Question

The figure shows a velocity-time graph of a particle moving along a straight line.


Find the maximum displacement of the particle.

• A. $33.3\text{m}$
• B. $23.3\text{m}$
• C. $18.3\text{m}$
• D. zero

Answer 1

The correct option is A $33.3\text{m}$

As, we know that,
$$v=\frac{dx}{dt}$$ $\Rightarrow \int dx=\int vdt$

Here, $\int dx$ represents net displacement and $\int vdt$ is the area under the $\text{v-t}$curve with sign.

So, for maximum displacement, we should take the points that are on positive side. Hence, area of the shaded region $\text{OABXO}$.

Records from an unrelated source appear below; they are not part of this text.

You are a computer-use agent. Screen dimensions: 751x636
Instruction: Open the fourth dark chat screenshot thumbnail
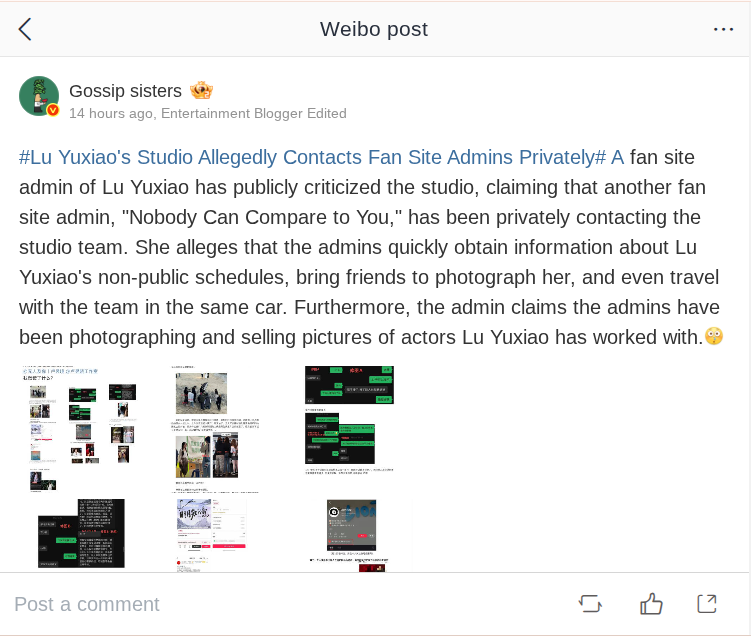coord(80,534)
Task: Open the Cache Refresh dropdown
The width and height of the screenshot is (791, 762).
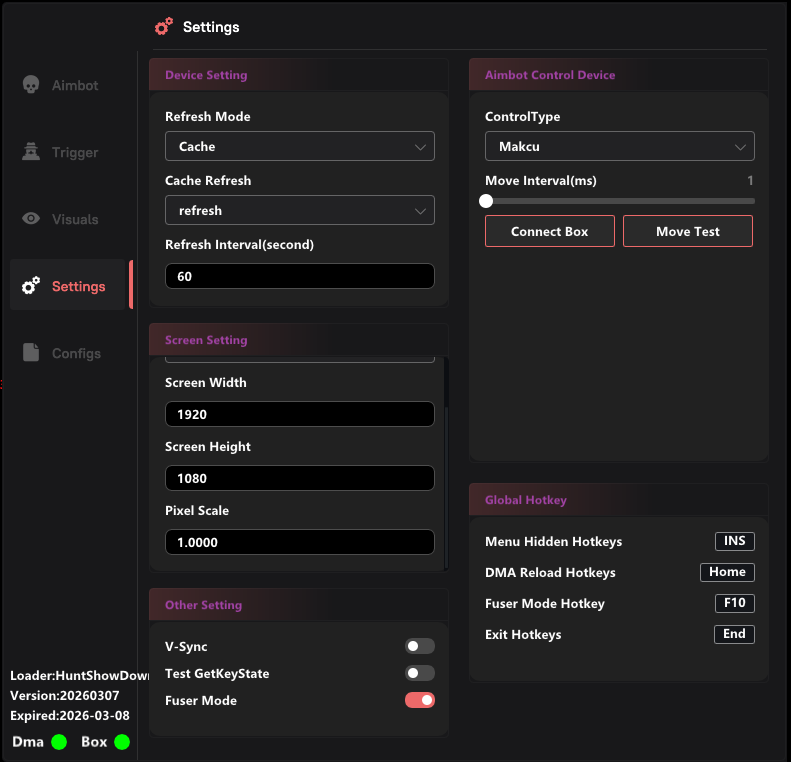Action: point(299,211)
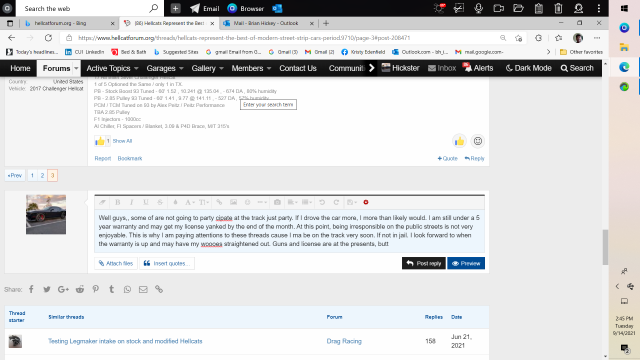Click the thumbs up like button on post
Viewport: 640px width, 360px height.
[x=459, y=141]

$\text{Area of OABXO}=\frac{1}{2}\times (2-0)\times 10+(4-2)\times 10+\frac{1}{2}\times (X-4)\times 10$

$\Rightarrow \text{Area of OABXO}=10+20+\frac{1}{2}\times (X-4)\times 10...\left(1\right)$


To calculate $X$, using the similarity principle between the $\Delta BGX$ & $\Delta DCX$.

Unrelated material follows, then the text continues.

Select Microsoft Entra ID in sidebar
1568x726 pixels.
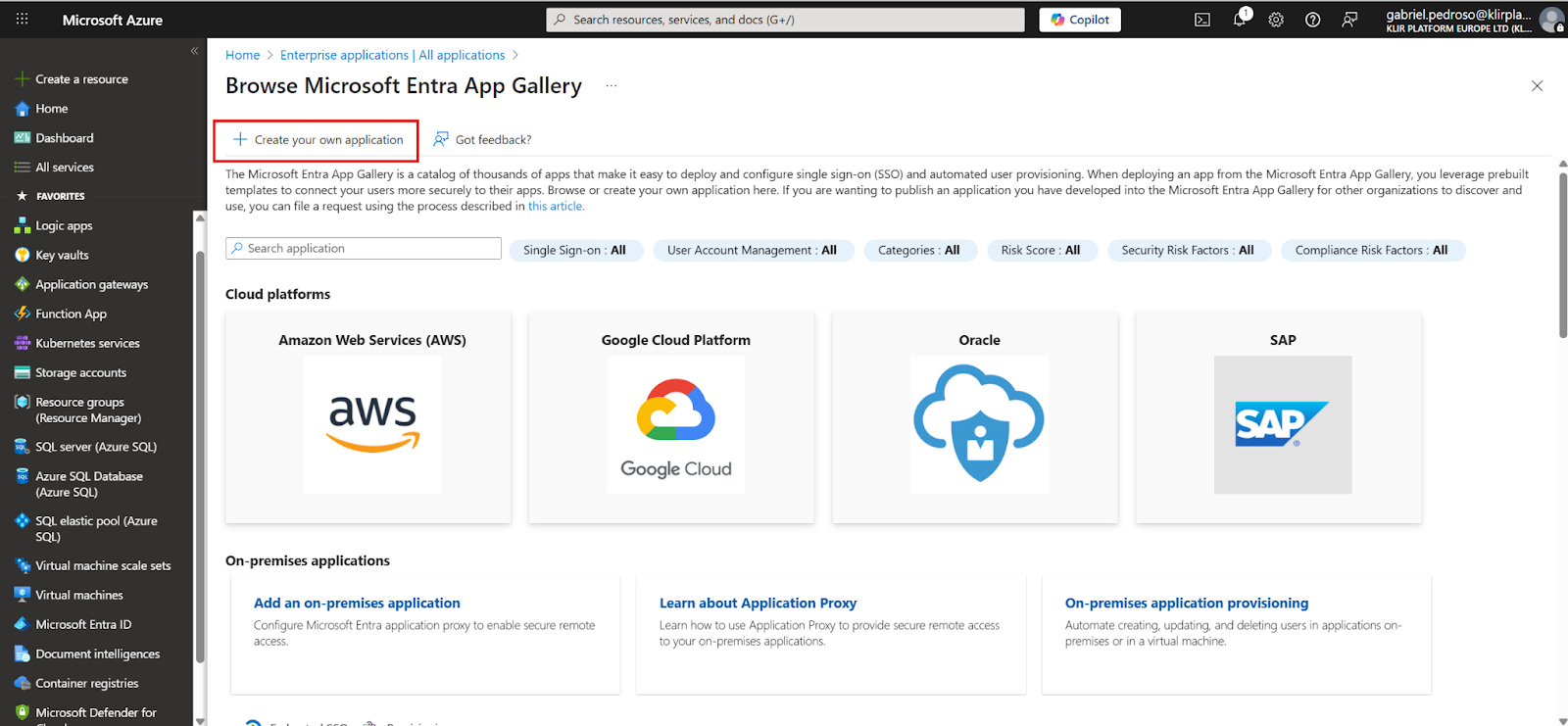[x=83, y=624]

So, $\frac{GX}{GB}=\frac{CX}{DC}$

$\Rightarrow \frac{X-4}{10}=\frac{6-X}{20}$

$\Rightarrow 2X-8=6-X$

$\Rightarrow X=\frac{14}{3}$

Substituting the value of $x$ in equation $\left(1\right)$,

$\Rightarrow \text{Area of OABXO}=10+20+\frac{1}{2}\times (\frac{14}{3}-4)\times 10$

$\Rightarrow \text{Area of OABXO}=33.3$

Therefore, the maximum displacement is$=33.3\text{m}$

Hence, option (a) is the correct answer.